> **Objective**:
Quote the records below word for word.

> **Rows**:

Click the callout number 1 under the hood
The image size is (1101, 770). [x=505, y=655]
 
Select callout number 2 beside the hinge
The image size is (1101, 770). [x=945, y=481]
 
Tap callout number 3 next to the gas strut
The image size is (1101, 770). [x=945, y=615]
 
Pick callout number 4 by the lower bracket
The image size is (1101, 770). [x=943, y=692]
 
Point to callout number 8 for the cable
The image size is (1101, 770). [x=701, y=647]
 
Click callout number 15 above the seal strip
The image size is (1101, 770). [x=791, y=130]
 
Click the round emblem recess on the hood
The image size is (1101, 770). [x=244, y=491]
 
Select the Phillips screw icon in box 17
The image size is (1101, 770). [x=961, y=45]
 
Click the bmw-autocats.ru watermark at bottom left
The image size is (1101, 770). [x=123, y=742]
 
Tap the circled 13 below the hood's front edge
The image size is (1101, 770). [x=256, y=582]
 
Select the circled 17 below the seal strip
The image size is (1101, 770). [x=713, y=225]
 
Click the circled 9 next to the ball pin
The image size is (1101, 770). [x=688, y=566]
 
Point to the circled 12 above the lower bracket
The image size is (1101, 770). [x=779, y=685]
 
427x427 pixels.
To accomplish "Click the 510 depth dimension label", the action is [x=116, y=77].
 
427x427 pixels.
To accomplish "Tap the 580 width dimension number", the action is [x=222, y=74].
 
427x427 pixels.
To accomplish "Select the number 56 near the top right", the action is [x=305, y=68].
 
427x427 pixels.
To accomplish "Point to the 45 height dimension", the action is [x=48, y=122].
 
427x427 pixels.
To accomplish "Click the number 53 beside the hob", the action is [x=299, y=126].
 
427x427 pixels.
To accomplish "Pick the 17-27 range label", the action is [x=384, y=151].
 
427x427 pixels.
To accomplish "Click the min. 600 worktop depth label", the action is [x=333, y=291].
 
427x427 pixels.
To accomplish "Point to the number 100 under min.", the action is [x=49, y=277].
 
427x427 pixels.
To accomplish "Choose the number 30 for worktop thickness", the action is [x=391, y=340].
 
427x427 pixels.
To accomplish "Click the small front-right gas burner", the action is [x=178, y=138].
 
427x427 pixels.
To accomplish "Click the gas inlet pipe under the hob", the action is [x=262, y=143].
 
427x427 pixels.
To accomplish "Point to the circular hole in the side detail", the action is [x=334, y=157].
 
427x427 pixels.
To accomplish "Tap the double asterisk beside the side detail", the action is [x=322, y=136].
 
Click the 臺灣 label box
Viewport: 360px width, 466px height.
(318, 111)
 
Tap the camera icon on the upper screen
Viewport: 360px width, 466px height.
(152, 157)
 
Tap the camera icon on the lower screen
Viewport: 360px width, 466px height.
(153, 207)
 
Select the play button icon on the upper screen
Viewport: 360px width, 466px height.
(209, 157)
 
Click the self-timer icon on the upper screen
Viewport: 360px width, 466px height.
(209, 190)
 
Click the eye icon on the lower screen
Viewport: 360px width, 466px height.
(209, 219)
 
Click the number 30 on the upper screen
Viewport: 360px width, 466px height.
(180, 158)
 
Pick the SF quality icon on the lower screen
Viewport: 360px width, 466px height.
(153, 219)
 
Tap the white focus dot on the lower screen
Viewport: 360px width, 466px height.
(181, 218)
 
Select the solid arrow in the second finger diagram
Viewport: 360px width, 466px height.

> **Exercise answer**:
Click the callout number 1 under the hood
The image size is (1101, 770). [x=505, y=655]
 
Select callout number 2 beside the hinge
The image size is (1101, 770). [x=945, y=481]
 
Tap callout number 3 next to the gas strut
The image size is (1101, 770). [x=945, y=615]
 
Pick callout number 4 by the lower bracket
The image size is (1101, 770). [x=943, y=692]
 
Point to callout number 8 for the cable
The image size is (1101, 770). [x=701, y=647]
 
Click callout number 15 above the seal strip
The image size is (1101, 770). [x=791, y=130]
 
Click the round emblem recess on the hood
The image size is (1101, 770). [x=244, y=491]
 
Select the Phillips screw icon in box 17
The image size is (1101, 770). [x=961, y=45]
 
Click the bmw-autocats.ru watermark at bottom left
The image size is (1101, 770). [x=123, y=742]
 
Tap the circled 13 below the hood's front edge
The image size is (1101, 770). [x=256, y=582]
 
Select the circled 17 below the seal strip
The image size is (1101, 770). [x=713, y=225]
 
Click the circled 9 next to the ball pin
The image size is (1101, 770). [x=688, y=566]
 
Point to the circled 12 above the lower bracket
The image size is (1101, 770). [x=779, y=685]
 
427x427 pixels.
To accomplish "Click the 510 depth dimension label", the action is [x=116, y=77].
 
427x427 pixels.
To accomplish "Tap the 580 width dimension number", the action is [x=222, y=74].
 
427x427 pixels.
To accomplish "Select the number 56 near the top right", the action is [x=305, y=68].
 
427x427 pixels.
To accomplish "Point to the 45 height dimension", the action is [x=48, y=122].
 
427x427 pixels.
To accomplish "Click the number 53 beside the hob", the action is [x=299, y=126].
 
427x427 pixels.
To accomplish "Pick the 17-27 range label", the action is [x=384, y=151].
 
427x427 pixels.
To accomplish "Click the min. 600 worktop depth label", the action is [x=333, y=291].
 
427x427 pixels.
To accomplish "Point to the number 100 under min.", the action is [x=49, y=277].
 
427x427 pixels.
To accomplish "Choose the number 30 for worktop thickness", the action is [x=391, y=340].
 
427x427 pixels.
To accomplish "Click the small front-right gas burner", the action is [x=178, y=138].
 
427x427 pixels.
To accomplish "Click the gas inlet pipe under the hob", the action is [x=262, y=143].
 
427x427 pixels.
To accomplish "Point to the circular hole in the side detail", the action is [x=334, y=157].
 
427x427 pixels.
To accomplish "Tap the double asterisk beside the side detail", the action is [x=322, y=136].
 
Click the 臺灣 label box
Viewport: 360px width, 466px height.
(318, 111)
 
Tap the camera icon on the upper screen
Viewport: 360px width, 466px height.
(152, 157)
 
Tap the camera icon on the lower screen
Viewport: 360px width, 466px height.
(153, 207)
 
Select the play button icon on the upper screen
Viewport: 360px width, 466px height.
(209, 157)
 
Click the self-timer icon on the upper screen
Viewport: 360px width, 466px height.
(209, 190)
 
Click the eye icon on the lower screen
Viewport: 360px width, 466px height.
(209, 219)
 
Click the number 30 on the upper screen
Viewport: 360px width, 466px height.
(180, 158)
 
Pick the SF quality icon on the lower screen
Viewport: 360px width, 466px height.
(153, 219)
 
Tap the white focus dot on the lower screen
Viewport: 360px width, 466px height.
(181, 218)
 
Select the solid arrow in the second finger diagram
Viewport: 360px width, 466px height.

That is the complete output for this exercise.